Complessivamente buona parte dei player utility italiani ha già sviluppato un’offerta in ambito AUC/CER offrendo non solo servizi di partnership tecnica (vendita, installazione e manutenzione), ma anche di supporto amministrativo/contrattuale e gestionale. Le utility potrebbero rafforzare il proprio ruolo chiave nella diffusione delle CER superando le criticità dei modelli esistenti sfruttando le proprie competenze e risorse: Competenze tecniche; Ampia rete commerciale; Competenze gestionali e amministrative di settore; Accesso ad un ecosistema di partner.
Nell’analisi vengono proposti due nuovi modelli (in aggiunta alle configurazioni esistenti) maggiormente scalabili, anche attraverso il ruolo più centrale delle utility per la promozione delle comunità e la governance delle attività amministrative e operative. Modello industriale [CER] promosso da un player energetico e rivolto con un offering dedicata a distretti industriali/manifatturieri o alla PA. Il finanziamento dell’impianto potrebbe essere a carico delle imprese partecipanti o del player energetico stesso. Un esempio di modello industriale è la CER di Crema (potenza di 2,1 MW) destinata a coprire il fabbisogno energetico di 15 aziende e 189 famiglie. Modello a piattaforma [CER] rivolto a cittadini e PMI e promosso e finanziato da un player energetico, che detiene la proprietà dell’impianto. Il modello prevede una fase di aggregazione automatizzata e digitale (anche post-costituzione) gestita dalla utility. Un esempio di modello a piattaforma è la CER spagnola TEK Athletic creata tramite la piattaforma Edinor, parte del gruppo Repsol (potenza di 120 kW) alla quale i cittadini possono aderire pagando una quota di iscrizione e un canone mensile.
L’analisi ipotizza 4 configurazioni di AUC e CER con caratteristiche differenti in termini di membri, potenza e consumi per verificare la sostenibilità economica delle comunità energetiche. In sintesi: L’installazione di rinnovabili richiede investimenti up-front consistenti, anche per impianti di piccola taglia (tra 55 e 205 mila euro di investimento). I player energetici possono essere facilitatori della creazione di CER fungendo da investitori e/o intermediari per il recupero di fondi da enti finanziari soprattutto a supporto dei cittadini (esempio modello a piattaforma). L’incentivo GSE per l’autoconsumo virtuale rappresenta una percentuale marginale sul totale dei guadagni di cui beneficia la comunità (non oltre il 15%).
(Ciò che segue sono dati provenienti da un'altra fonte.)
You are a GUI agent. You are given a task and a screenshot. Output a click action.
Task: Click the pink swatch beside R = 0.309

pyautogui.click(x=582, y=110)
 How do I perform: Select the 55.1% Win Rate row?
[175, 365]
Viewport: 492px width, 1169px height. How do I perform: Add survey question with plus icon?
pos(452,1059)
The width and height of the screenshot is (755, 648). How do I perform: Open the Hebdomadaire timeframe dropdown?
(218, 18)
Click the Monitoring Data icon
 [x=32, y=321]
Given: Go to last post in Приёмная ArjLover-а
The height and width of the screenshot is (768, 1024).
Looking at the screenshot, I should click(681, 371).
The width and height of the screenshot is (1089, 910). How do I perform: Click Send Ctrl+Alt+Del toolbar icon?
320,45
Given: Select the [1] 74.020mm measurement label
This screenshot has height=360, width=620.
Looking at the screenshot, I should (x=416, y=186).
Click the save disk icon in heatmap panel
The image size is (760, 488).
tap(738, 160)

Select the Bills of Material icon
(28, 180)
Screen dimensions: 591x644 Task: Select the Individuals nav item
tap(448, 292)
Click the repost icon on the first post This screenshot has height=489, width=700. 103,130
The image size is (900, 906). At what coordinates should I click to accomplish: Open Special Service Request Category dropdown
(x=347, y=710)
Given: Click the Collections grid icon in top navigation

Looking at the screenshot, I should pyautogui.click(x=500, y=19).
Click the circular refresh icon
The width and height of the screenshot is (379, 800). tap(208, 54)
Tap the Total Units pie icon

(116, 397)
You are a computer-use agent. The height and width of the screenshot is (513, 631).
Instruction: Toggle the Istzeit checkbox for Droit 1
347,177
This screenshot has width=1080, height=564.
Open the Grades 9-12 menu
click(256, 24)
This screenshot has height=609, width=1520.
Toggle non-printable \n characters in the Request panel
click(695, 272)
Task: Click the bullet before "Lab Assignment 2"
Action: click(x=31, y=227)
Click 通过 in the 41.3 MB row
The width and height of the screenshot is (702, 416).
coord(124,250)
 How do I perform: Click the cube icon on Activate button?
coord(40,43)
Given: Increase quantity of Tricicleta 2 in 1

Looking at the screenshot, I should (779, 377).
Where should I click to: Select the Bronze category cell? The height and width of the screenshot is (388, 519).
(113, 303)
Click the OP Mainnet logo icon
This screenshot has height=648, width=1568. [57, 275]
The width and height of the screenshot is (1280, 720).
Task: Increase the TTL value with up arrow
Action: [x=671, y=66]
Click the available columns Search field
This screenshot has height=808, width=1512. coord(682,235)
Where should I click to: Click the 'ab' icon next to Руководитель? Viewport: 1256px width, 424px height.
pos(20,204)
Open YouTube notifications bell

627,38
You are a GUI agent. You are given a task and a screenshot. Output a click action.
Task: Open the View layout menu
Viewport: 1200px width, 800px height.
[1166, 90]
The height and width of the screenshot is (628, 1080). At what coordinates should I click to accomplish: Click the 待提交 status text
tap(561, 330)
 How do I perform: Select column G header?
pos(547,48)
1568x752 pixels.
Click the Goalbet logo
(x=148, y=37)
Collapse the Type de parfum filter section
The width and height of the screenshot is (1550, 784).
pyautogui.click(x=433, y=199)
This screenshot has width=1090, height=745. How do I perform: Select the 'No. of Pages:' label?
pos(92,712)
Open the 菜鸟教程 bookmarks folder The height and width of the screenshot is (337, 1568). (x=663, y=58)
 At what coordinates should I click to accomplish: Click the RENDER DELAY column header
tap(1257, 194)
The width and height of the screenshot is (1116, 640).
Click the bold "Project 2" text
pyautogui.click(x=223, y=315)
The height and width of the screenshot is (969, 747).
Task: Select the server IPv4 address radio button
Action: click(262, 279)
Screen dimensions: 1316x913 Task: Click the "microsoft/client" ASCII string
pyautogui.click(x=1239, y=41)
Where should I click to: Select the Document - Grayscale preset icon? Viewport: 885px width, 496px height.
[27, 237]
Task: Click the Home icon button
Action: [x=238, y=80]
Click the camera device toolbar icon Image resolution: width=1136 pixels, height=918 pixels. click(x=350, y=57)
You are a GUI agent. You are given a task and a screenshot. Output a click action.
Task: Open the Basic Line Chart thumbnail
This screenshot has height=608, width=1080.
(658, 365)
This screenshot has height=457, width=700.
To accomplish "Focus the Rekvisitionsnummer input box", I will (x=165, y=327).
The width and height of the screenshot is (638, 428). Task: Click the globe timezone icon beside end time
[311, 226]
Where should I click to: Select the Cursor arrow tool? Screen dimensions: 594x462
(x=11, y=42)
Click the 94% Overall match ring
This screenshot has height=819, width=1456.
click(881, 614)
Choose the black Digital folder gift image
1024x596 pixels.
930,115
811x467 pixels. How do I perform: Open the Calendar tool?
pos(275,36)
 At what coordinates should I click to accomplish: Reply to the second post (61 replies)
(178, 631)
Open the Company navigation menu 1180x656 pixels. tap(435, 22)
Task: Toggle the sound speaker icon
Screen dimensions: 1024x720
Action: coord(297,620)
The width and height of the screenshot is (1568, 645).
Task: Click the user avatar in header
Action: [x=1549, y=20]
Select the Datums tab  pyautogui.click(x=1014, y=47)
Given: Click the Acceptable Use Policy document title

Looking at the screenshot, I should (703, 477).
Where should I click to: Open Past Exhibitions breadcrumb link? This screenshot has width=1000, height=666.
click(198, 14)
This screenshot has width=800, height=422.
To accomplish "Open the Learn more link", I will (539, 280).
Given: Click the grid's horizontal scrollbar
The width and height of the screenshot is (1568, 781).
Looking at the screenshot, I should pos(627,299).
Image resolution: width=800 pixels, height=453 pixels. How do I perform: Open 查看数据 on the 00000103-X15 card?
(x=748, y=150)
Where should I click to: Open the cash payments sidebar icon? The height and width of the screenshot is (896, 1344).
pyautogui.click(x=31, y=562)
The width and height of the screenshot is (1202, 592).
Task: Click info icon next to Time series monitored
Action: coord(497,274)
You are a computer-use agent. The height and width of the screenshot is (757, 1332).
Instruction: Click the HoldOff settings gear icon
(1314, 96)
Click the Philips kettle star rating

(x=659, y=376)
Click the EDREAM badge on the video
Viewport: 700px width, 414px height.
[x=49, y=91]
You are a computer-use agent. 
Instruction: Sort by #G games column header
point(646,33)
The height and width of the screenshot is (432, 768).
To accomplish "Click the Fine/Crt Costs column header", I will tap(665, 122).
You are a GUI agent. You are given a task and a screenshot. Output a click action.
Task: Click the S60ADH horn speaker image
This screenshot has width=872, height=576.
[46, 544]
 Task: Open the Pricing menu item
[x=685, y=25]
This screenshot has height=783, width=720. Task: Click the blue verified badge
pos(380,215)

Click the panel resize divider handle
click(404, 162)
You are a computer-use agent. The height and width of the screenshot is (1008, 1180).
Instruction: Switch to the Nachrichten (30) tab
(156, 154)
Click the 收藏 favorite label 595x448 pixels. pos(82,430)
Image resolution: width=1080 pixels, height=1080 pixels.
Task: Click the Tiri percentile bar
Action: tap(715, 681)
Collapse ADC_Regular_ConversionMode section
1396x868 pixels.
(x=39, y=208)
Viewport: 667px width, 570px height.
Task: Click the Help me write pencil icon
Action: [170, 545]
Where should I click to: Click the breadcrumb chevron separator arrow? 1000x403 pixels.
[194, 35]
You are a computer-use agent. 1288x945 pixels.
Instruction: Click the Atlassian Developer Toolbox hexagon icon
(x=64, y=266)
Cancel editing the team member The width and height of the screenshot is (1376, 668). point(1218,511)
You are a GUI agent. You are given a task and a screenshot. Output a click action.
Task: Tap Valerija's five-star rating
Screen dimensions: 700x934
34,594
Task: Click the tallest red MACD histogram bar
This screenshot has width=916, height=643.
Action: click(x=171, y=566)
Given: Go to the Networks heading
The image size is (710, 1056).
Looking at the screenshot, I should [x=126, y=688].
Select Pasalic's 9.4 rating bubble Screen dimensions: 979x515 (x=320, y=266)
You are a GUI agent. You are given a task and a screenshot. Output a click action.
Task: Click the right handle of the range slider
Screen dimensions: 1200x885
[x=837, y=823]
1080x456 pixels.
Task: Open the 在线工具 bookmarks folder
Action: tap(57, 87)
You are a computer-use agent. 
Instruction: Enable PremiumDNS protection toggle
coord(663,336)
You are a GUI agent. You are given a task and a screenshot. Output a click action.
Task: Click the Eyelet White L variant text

Le CER che coinvolgono oltre ai cittadini anche PA o PMI ottengono le performance migliori nel breve e lungo termine (payback period di circa 5 anni con un beneficio cumulato in 20 anni di oltre 300k euro per singola comunità), rispetto alle configurazioni di AUC confermando una maggiore scalabilità di modelli “industriali”.